Project team
- Francesco Pomponi, Edinburgh Napier University (UK)
- Mark Richard Huxham, Edinburgh Napier University (UK)
- Abimbola Olukemi Windapo, University of Cape Town (South Africa)
- Susan Snaddon, Built Environment Consultant (Kenya)
- Lara Alshawawreh, Mutah University (Jordan)
- Bernardino D'Amico, Edinburgh Napier University (UK)
- Johannes John-Langba, University of Kwazulu-Natal (South Africa)
- Gamelihle Sibanda, Biomimicry SA (Zimbabwe)
- Sara Candiracci, ARUP (UK)
- Luana Pomponi, PA Architects (Italy)
- Tim White, ARUP (UK)
UN Sustainable Development Goals addressed
- Goal 10: Reduced Inequalities
- Goal 11: Sustainable Cities and Communities
- Goal 12: Responsible Consumption and Production
Abstract
70.8 million people are now displaced in the world fleeing persecution, conflicts, and natural disasters. At the end of 2018, 2.3 million more were forcibly displaced than a year earlier: this is the highest number the UN Refugee Agency has seen since its foundation. Half of all refugees are children, and two thirds come from just Syria, South Sudan, Afghanistan, Myanmar and Somalia.
Refugees are generally not hosted by wealthy nations but by poor and middle-income countries next to their own such as Kenya and Jordan. Resettlement is always the preferred, life-saving outcome but out of the 1.4 million people who needed to be resettled in 2018, only 92,000 (6%) were.
Evidence therefore shows that well over 90% of refugees remain in shelters that become their (semi-)permanent homes despite being wholly inadequate, characterised by high environmental impacts, identical across time and space, soulless and in disregard of social habits, cultural norms, and traditional values of the people they host for decades.
This project addresses this major moral, humanitarian, and knowledge gap by following on from a highly successful seed-funded project, which developed—through participatory design and interdisciplinary research—a shelter prototype called Makazi (winner at the UK 2019 RISE Awards). This follow-on project allows building full-scale Makazi in four different countries (Jordan, Kenya, Zimbabwe, and South Africa) through strong and constant engagement with users and stakeholders. We will collect unprecedented primary data on as-built life cycle costs and environmental impacts, whilst assessing users comfort and the social suitability of our five regional variants developed from the core Makazi concept. With the involvement of Plan International (NGO), the United Nations Office for Project Service (UNOPS), and ARUP International Development [please see letters of support], this project is ideally placed to achieve substantial impact to benefit the lives of millions of people.

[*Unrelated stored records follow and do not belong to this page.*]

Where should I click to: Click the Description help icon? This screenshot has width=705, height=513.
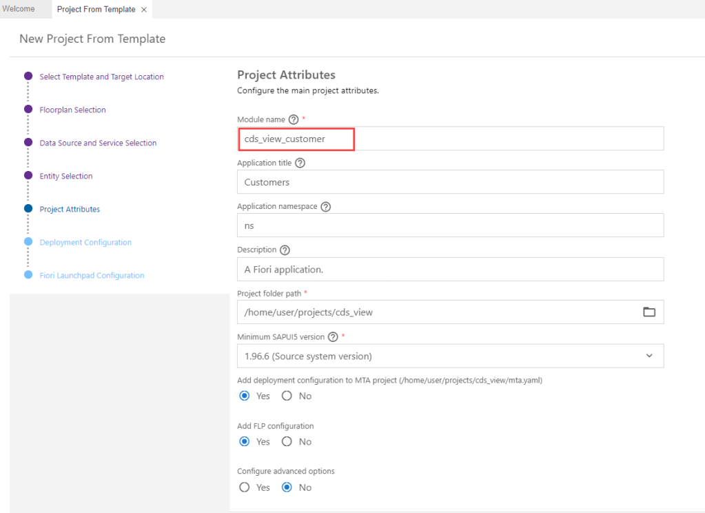tap(285, 250)
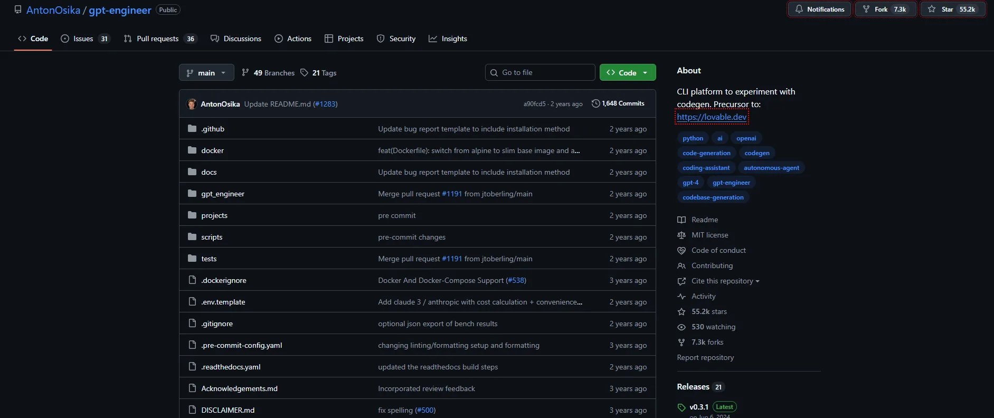Click the Fork repository icon
Screen dimensions: 994x418
coord(866,10)
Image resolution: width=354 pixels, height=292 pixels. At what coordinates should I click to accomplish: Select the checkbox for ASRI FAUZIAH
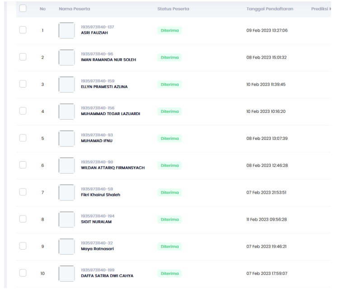pyautogui.click(x=23, y=30)
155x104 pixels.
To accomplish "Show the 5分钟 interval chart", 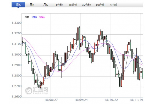I will (59, 5).
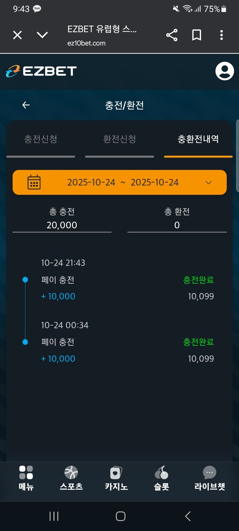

Project lead, Francesco Pomponi, says “70.8 million people are now displaced in the world fleeing persecution, conflicts, and natural disasters. Half of all refugees are children and only 6% or less get resettled. Despite best intentions, existing emergency shelters become their (semi-)permanent homes despite being wholly inadequate, characterised by high environmental impacts, identical across time and space, soulless and in disregard of social habits, cultural norms, and traditional values of the people they host for decades. Our project SHELTERs follows on from previous funding and will allow us to build full-scale prototypes in different countries through strong and constant engagement with users and stakeholders.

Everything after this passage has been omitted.